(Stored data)
★ ★ ★ ★ ★ ★ ★
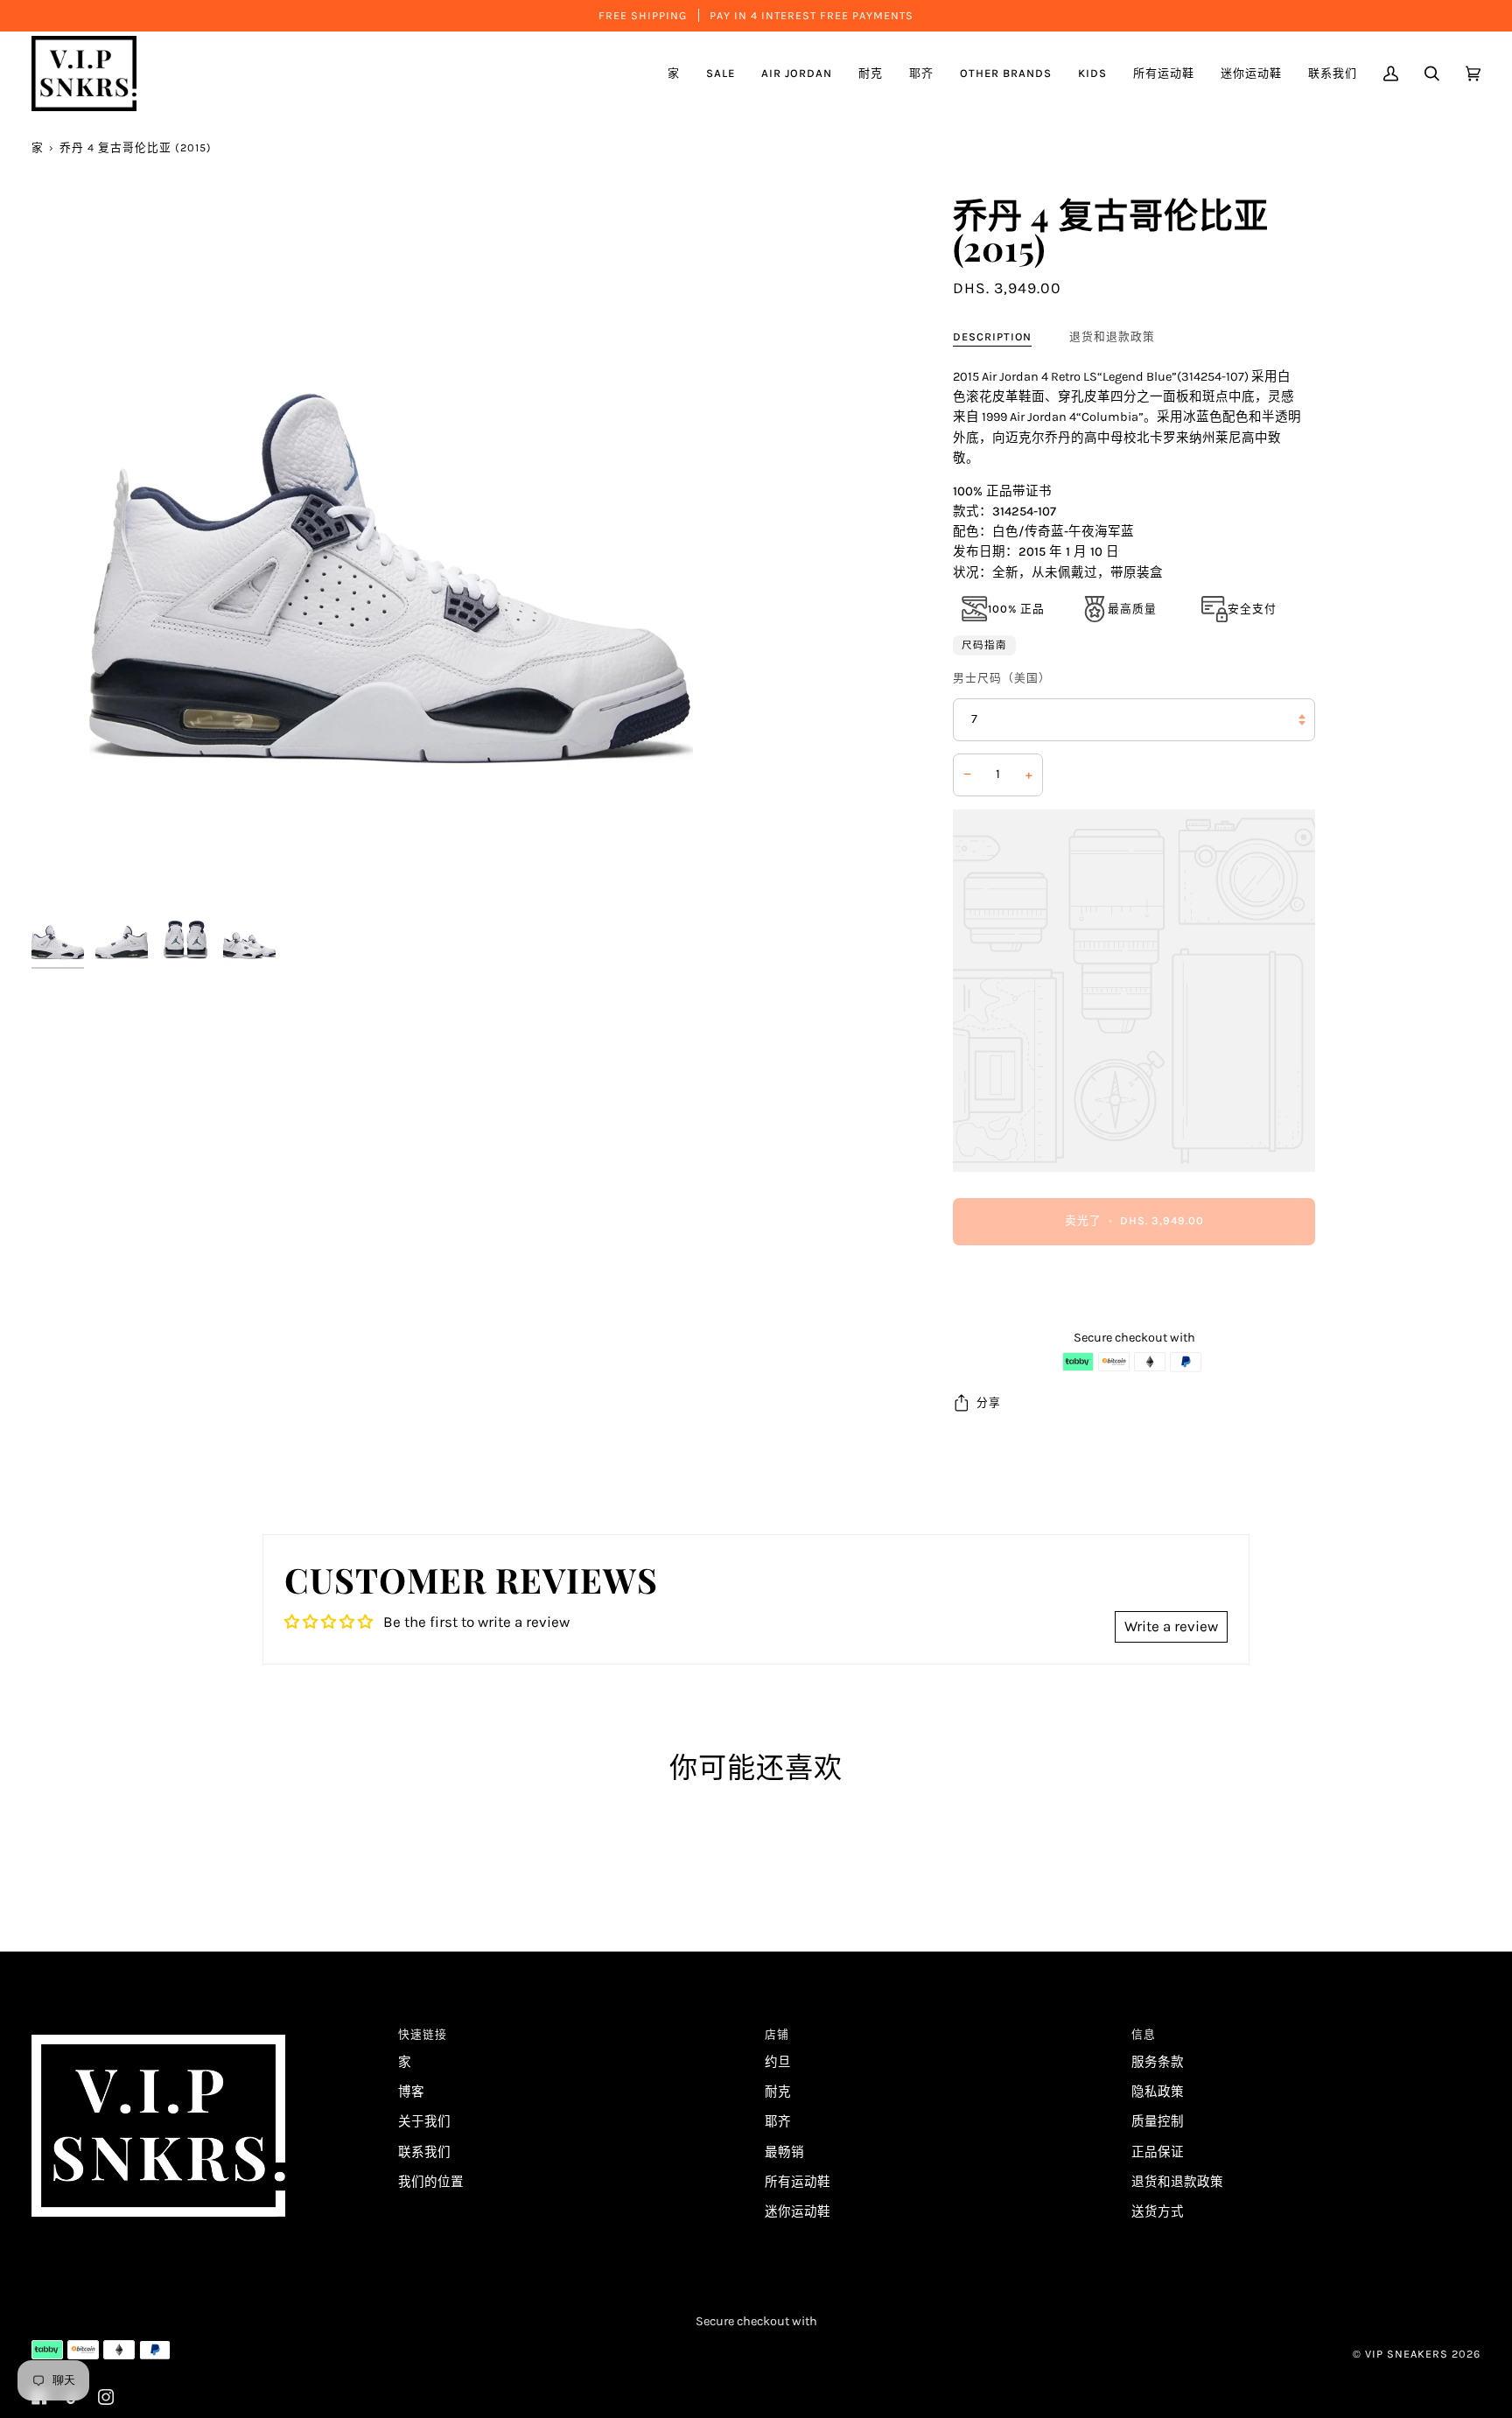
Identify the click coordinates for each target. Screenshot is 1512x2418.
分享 (988, 1402)
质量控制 (1157, 2121)
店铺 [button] (777, 2034)
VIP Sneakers (1406, 2353)
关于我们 (424, 2121)
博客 (411, 2092)
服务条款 (1157, 2062)
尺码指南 (984, 645)
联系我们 (424, 2152)
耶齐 (778, 2121)
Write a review (1171, 1626)
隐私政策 (1157, 2092)
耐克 (778, 2092)
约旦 (778, 2062)
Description (992, 336)
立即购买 (1134, 1293)
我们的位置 (431, 2182)
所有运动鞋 (797, 2182)
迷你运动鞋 (797, 2211)
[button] (796, 74)
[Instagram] (106, 2397)
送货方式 (1157, 2211)
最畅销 (784, 2152)
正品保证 (1157, 2152)
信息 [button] (1143, 2034)
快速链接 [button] (422, 2034)
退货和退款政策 (1112, 336)
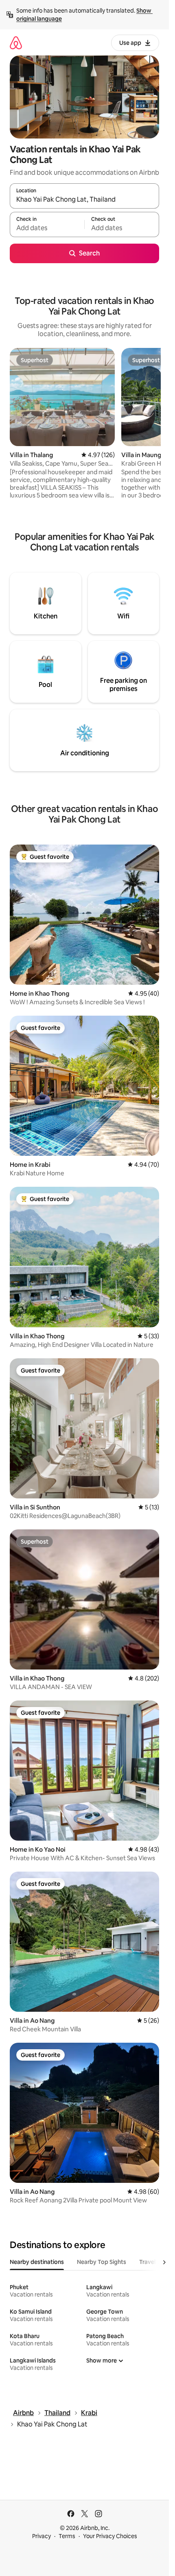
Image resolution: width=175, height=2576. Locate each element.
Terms (67, 2536)
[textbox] (47, 228)
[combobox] (84, 200)
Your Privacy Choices (110, 2536)
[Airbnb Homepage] (16, 42)
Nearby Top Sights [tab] (101, 2262)
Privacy (41, 2536)
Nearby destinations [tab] (37, 2262)
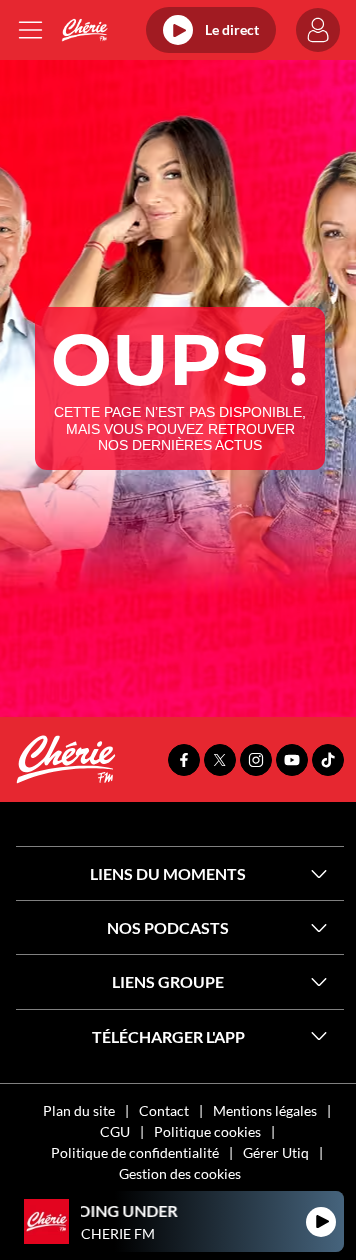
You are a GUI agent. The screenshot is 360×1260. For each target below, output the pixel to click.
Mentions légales (265, 1110)
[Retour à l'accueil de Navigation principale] (84, 30)
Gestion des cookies (180, 1173)
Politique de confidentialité (135, 1152)
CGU (115, 1131)
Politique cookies (207, 1131)
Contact (164, 1110)
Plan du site (79, 1110)
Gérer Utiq (276, 1152)
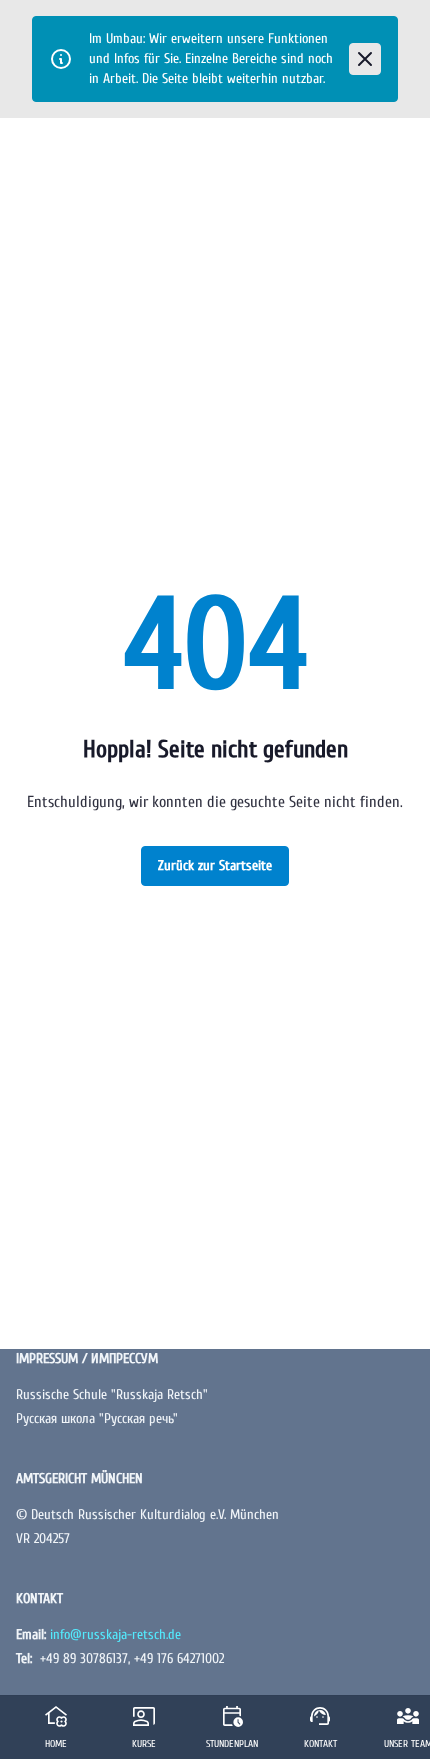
★ ★ ★ ★ ★ ★ ★
## Exercise requirements
Leave the pictures out, then output exactly the lines from the "立即购买 (1134, 1293)" line through the end of the records above, and no others.

## Reply to the task
立即购买 (1134, 1293)
我们的位置 (431, 2182)
所有运动鞋 (797, 2182)
迷你运动鞋 (797, 2211)
[button] (796, 74)
[Instagram] (106, 2397)
送货方式 (1157, 2211)
最畅销 (784, 2152)
正品保证 (1157, 2152)
信息 [button] (1143, 2034)
快速链接 [button] (422, 2034)
退货和退款政策 (1112, 336)
Image resolution: width=175, height=2576. Locate each element.
Terms (67, 2536)
[textbox] (47, 228)
[combobox] (84, 200)
Your Privacy Choices (110, 2536)
[Airbnb Homepage] (16, 42)
Nearby Top Sights [tab] (101, 2262)
Privacy (41, 2536)
Nearby destinations [tab] (37, 2262)
You are a GUI agent. The screenshot is 360×1260. For each target below, output the pixel to click.
Mentions légales (265, 1110)
[Retour à l'accueil de Navigation principale] (84, 30)
Gestion des cookies (180, 1173)
Politique de confidentialité (135, 1152)
CGU (115, 1131)
Politique cookies (207, 1131)
Contact (164, 1110)
Plan du site (79, 1110)
Gérer Utiq (276, 1152)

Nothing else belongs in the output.